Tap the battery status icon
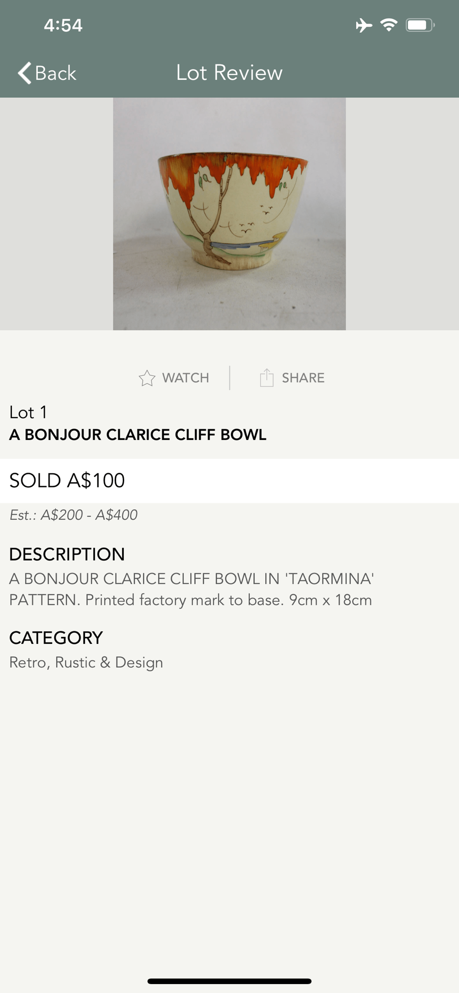This screenshot has height=993, width=459. (420, 25)
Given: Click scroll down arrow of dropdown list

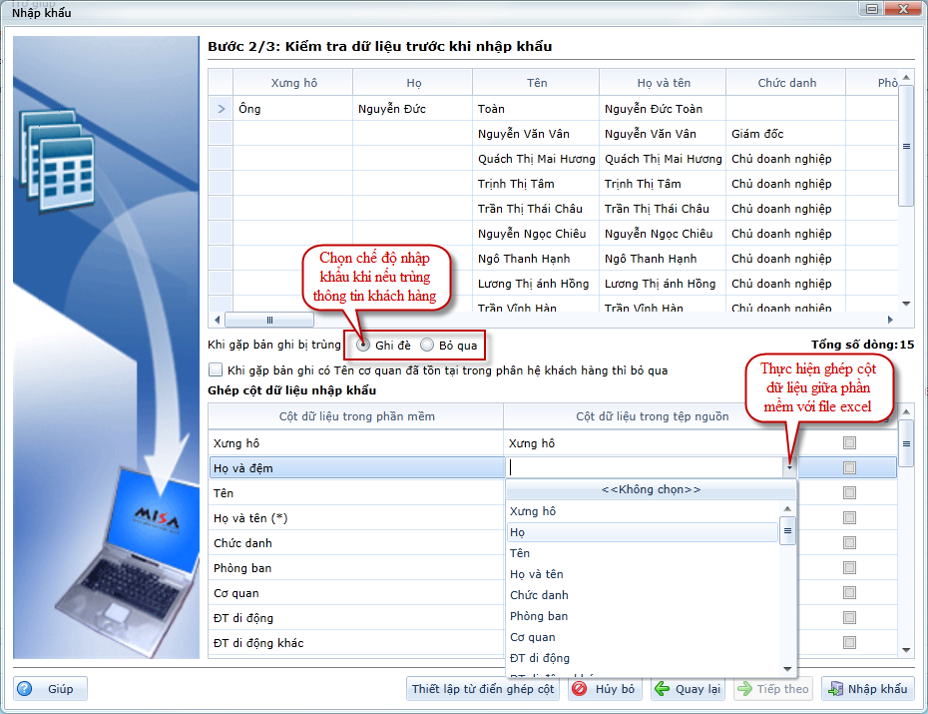Looking at the screenshot, I should click(787, 667).
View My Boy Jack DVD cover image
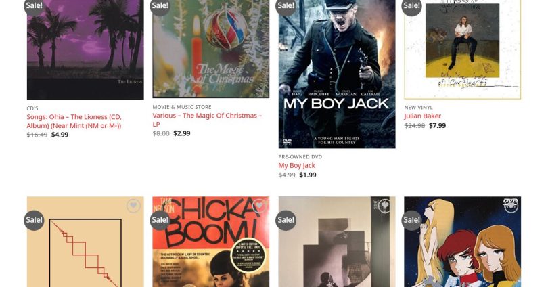The image size is (548, 287). pos(337,74)
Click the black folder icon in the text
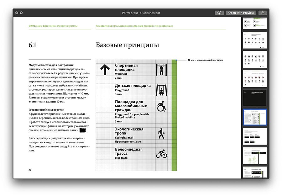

::::::::

### Your instructions
All the data above is to be transcribed exactly, with no pictures included.

### Reply
Tap the battery status icon
This screenshot has height=993, width=459. (420, 25)
Given: Click scroll down arrow of dropdown list

Looking at the screenshot, I should click(787, 667).
View My Boy Jack DVD cover image
The image size is (548, 287). pos(337,74)
Click the black folder icon in the text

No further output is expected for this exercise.